Member of the National Assembly of Pakistan
- In office 13 August 2018 – 20 January 2023
- Constituency: NA-96 (Mianwali-II)
- In office 1 June 2013 – 31 May 2018
- Constituency: NA-72 (Mianwali-II)

Personal details
- Born: 8 October 1972 (age 53) Mianwali, Punjab, Pakistan
- Party: PTI (2013-present)
- Parent: Sher Afgan Niazi (father)

= Amjad Ali Khan Niazi =

Pakistani politician

Amjad Ali Khan Niazi (born 8 October 1972) is a Pakistani politician who had been a member of the National Assembly of Pakistan from August 2018 till January 2023. Previously he was a member of the National Assembly from June 2013 to May 2018.
He had been elected as District Naib Nazim during Military Dictator Gen Musharraf Period for 4 Years and Later he had been elected as Mianwali City Tehsil Nazim also

==Early life==
He was born on 8 October 1972.

==Political career==
He was elected to the National Assembly of Pakistan as a candidate of Pakistan Tehreek-e-Insaf (PTI) from Constituency NA-72 (Mianwali-II) in the 2013 Pakistani general election. He received 126,088 votes and defeated Humair Hayat Khan Rokhri.
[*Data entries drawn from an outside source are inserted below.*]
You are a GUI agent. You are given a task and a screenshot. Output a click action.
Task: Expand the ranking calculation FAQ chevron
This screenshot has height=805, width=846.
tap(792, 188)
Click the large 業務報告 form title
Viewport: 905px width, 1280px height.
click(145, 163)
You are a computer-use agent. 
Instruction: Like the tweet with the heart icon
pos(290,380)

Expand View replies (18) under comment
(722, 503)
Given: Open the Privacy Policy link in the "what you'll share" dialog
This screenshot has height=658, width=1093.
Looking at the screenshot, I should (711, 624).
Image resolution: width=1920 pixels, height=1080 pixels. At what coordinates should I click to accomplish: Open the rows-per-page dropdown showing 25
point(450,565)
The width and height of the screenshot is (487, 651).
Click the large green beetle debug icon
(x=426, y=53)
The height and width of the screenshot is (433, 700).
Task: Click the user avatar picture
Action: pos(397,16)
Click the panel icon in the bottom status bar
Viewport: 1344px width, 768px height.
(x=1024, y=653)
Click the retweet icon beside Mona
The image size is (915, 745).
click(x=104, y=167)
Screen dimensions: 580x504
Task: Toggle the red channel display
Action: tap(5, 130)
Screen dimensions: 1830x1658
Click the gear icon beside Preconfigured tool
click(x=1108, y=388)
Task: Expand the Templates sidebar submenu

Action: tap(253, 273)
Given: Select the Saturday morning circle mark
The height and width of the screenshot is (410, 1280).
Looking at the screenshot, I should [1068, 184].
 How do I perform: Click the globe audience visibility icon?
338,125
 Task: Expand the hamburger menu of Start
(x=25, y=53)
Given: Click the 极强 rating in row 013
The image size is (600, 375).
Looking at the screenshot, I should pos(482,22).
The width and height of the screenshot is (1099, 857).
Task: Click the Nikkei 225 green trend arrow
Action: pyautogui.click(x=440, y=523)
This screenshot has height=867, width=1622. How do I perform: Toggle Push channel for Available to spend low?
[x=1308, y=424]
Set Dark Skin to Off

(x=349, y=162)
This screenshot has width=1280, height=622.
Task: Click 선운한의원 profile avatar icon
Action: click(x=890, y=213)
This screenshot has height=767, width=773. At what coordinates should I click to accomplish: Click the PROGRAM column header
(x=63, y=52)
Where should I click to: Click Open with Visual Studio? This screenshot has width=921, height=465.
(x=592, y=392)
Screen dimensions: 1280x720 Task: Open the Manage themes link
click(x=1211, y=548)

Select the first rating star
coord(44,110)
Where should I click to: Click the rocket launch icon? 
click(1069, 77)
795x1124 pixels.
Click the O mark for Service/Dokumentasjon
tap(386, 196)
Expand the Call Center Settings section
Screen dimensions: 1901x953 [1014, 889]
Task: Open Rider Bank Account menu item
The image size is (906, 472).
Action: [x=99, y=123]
He was re-elected to the National Assembly as a candidate of PTI from Constituency NA-96 (Mianwali-II) in the 2018 Pakistani general election.

On 13 February 2019, he was elected as the Chairman of the Standing Committee of the National Assembly of Pakistan on Defence.

Occasionally, he acts as the Chairman of the assembly sessions of the National Assembly when the Speaker and Deputy Speaker are not present in the sessions.